Getting It Right - Page 2


In the first week, Paul has to intervene with a couple when the husband, Jake, verbally attacks his wife, Amy, because she's been considering an abortion without consulting him. Look, Paul says, it's not just about this decision you have to make. He points out Jake's belligerence and Amy's sneering evasion. Then he asks, Isn't this all really about your relationship?

Our relationship?! Jake shouts, Are you serious?! How do you sleep at night? We came here for advice about this pregnancy! He yells some more, and then stomps out.

I felt a jolt of recognition. Sure, that's how a couple sometimes deals with their own disheartening sensations: they turn on the therapist; they accuse the therapist of letting them down. Every couples therapist knows what I'm talking about. Well, I thought, the writers got that right.

Next evening, Paul meets with Gina, now retired and trying to write fiction. These two have been estranged for more than nine years, since the time he left her supervision in a huff at how she'd interfered with his work. Their falling-out hardened when Paul failed to show up at her husband's funeral. The memory of that act obviously still hurts her. You must have been really angry at me, she observes, not to have attended David's funeral.

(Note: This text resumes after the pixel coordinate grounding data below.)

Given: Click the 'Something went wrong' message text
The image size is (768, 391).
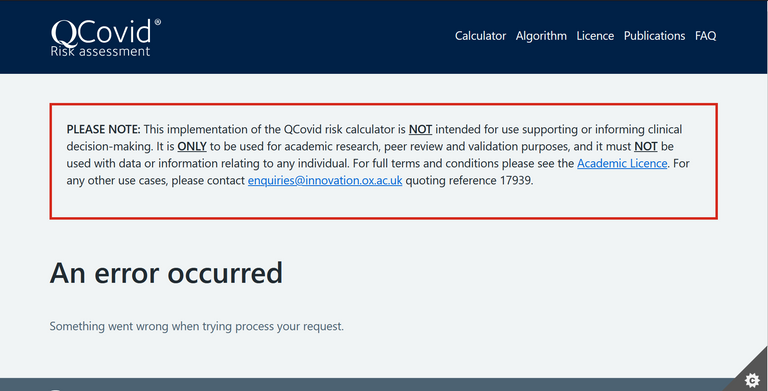Looking at the screenshot, I should pos(196,326).
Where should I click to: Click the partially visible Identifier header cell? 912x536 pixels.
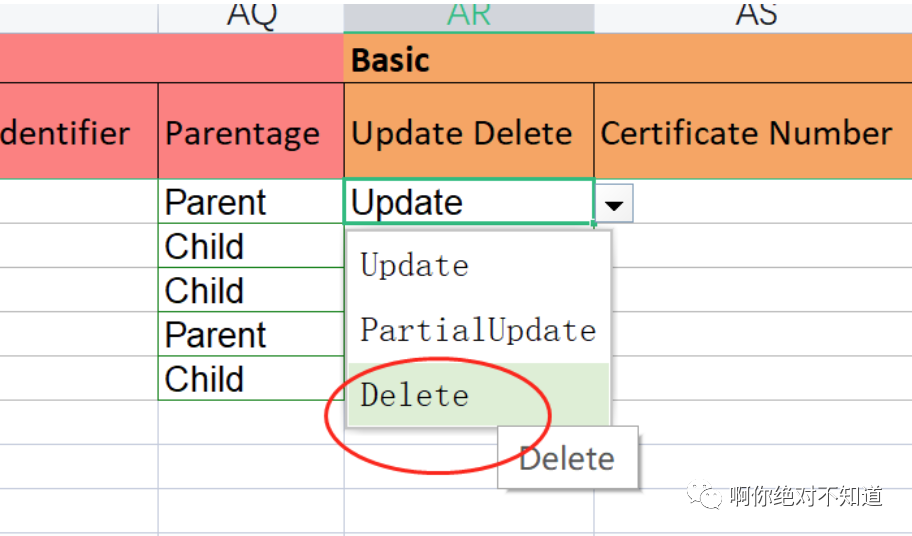tap(79, 131)
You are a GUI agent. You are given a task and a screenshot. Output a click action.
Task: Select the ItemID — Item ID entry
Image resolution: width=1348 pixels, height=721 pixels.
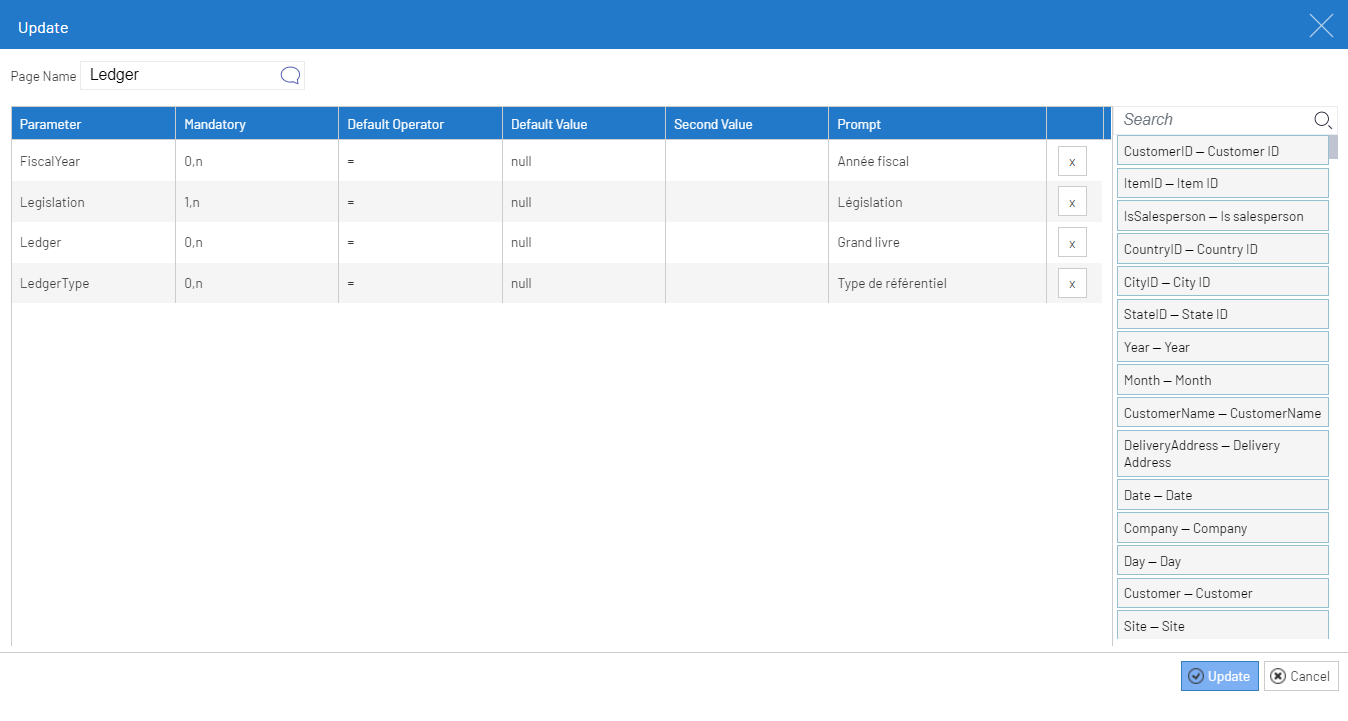pos(1222,183)
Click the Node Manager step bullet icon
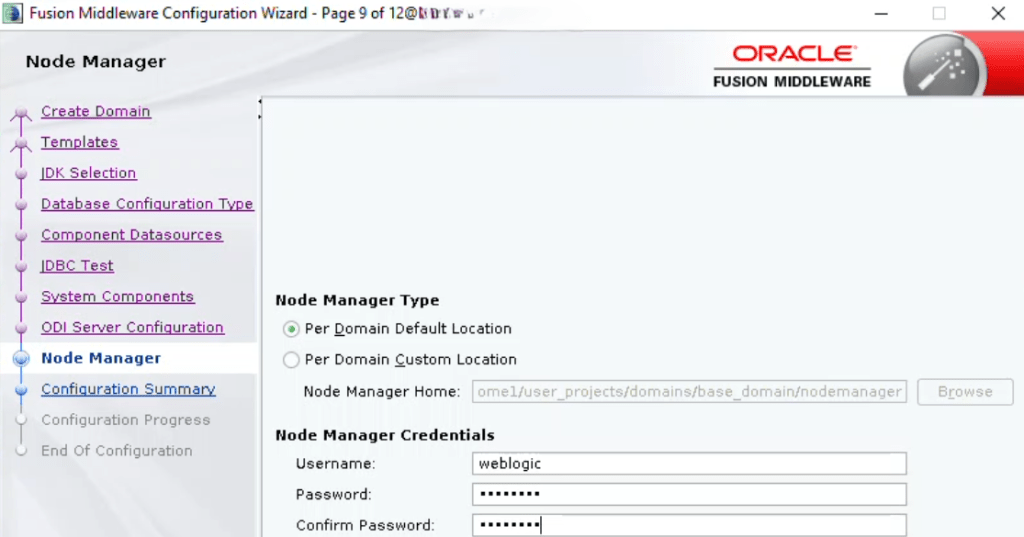The height and width of the screenshot is (537, 1024). (x=21, y=359)
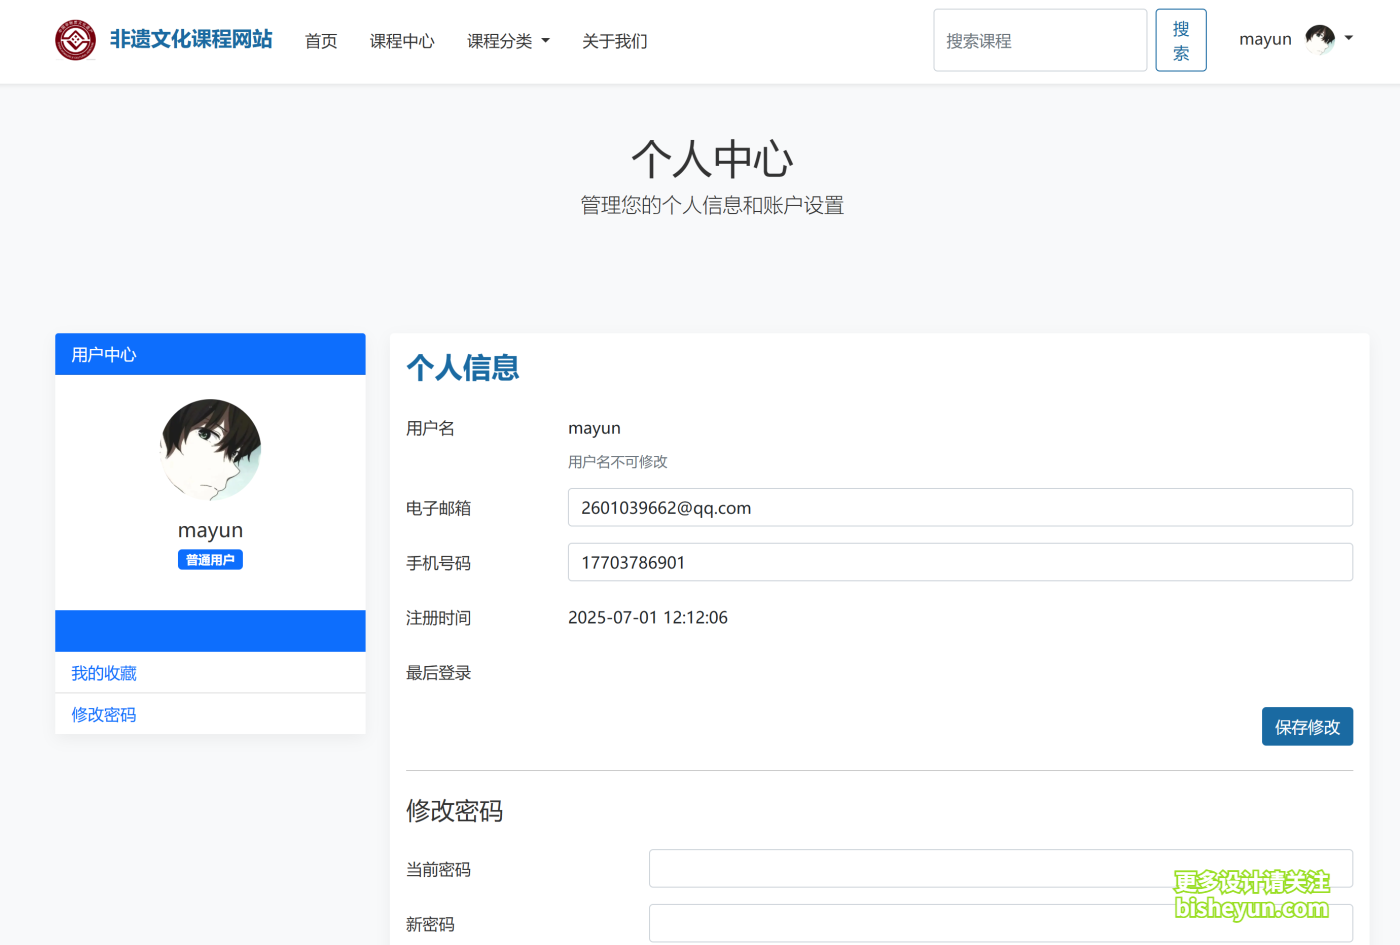The width and height of the screenshot is (1400, 945).
Task: Click the 新密码 input field
Action: point(1000,923)
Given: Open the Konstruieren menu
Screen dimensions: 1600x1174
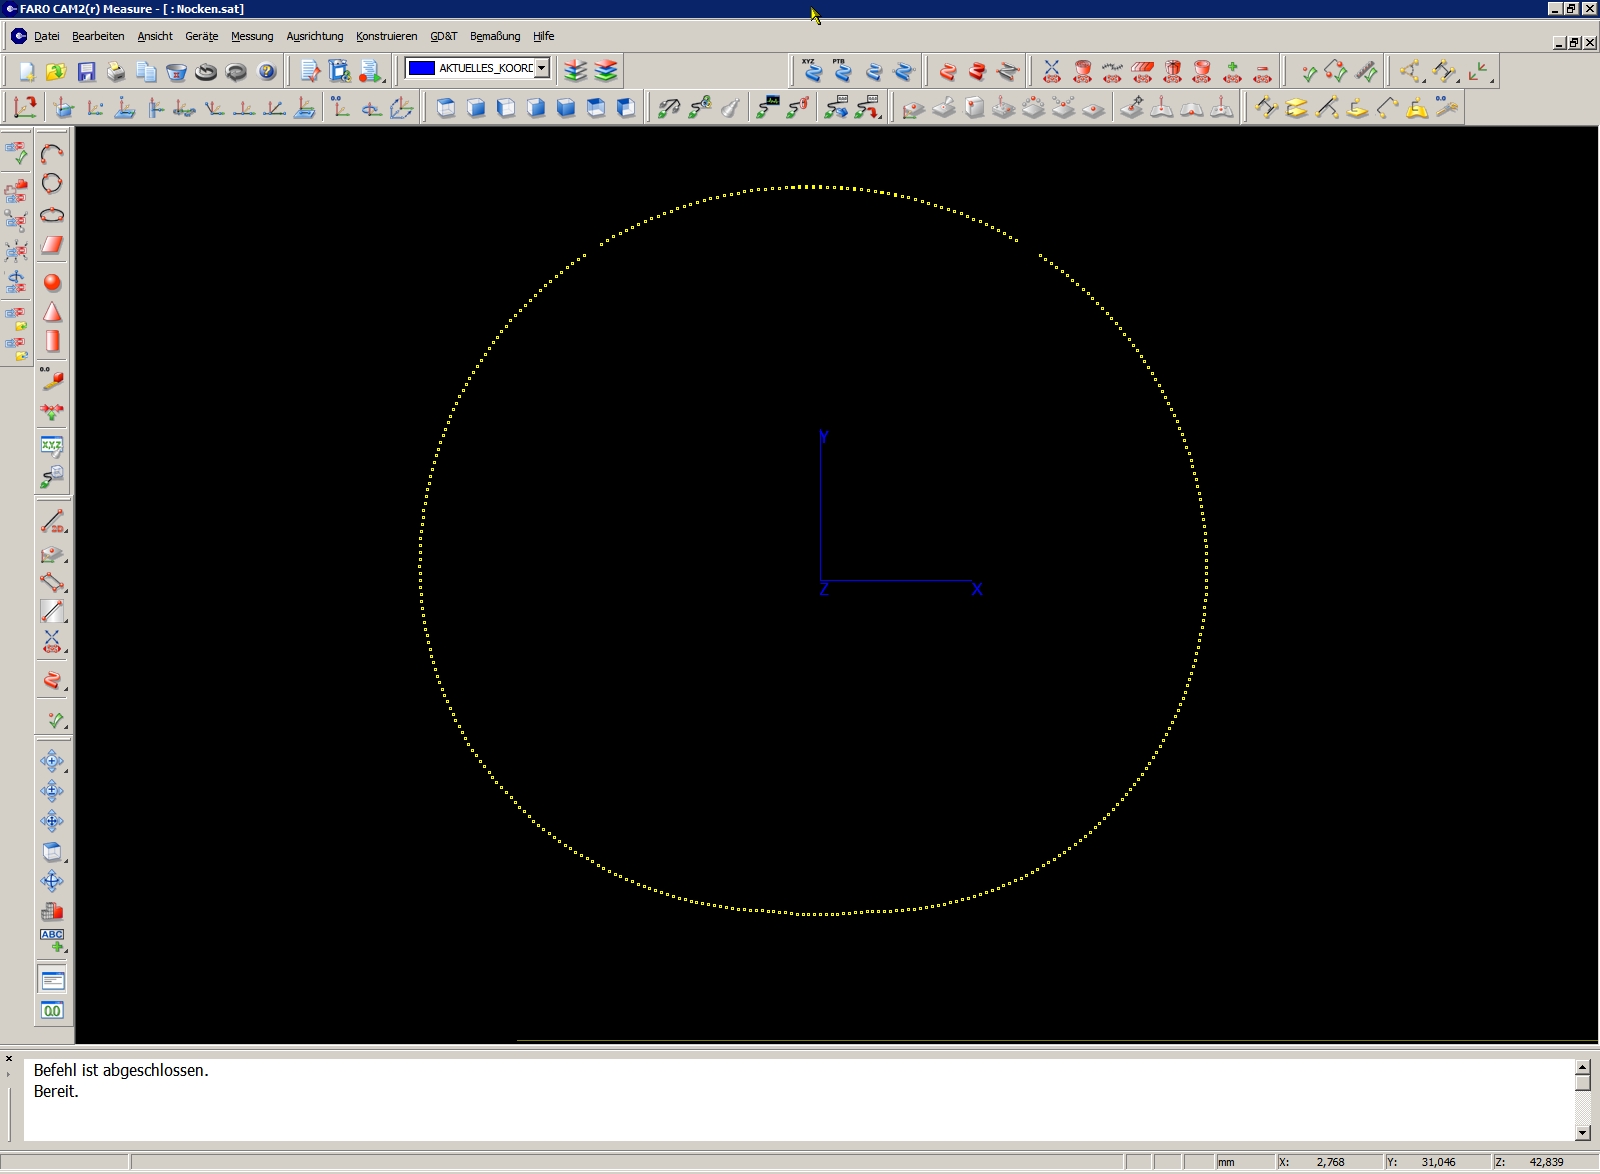Looking at the screenshot, I should pyautogui.click(x=386, y=36).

I was watching the program with a group of therapist friends who'd gathered to see a week's worth of episodes. All of us were old hands at supervising other therapists. Some of us had met long ago behind the one-way mirrors of the Philadelphia Child Guidance Clinic, and now we sat entranced in front of a wide-screen television set. Hmmm, the group was wondering, why has Paul come back to this confusing relationship with Gina? Supervision is meant to be a safe-enough place to take an honest look at your work, to figure out what you're missing, what you could be doing differently. Gina herself is curious about why Paul is seeking her help.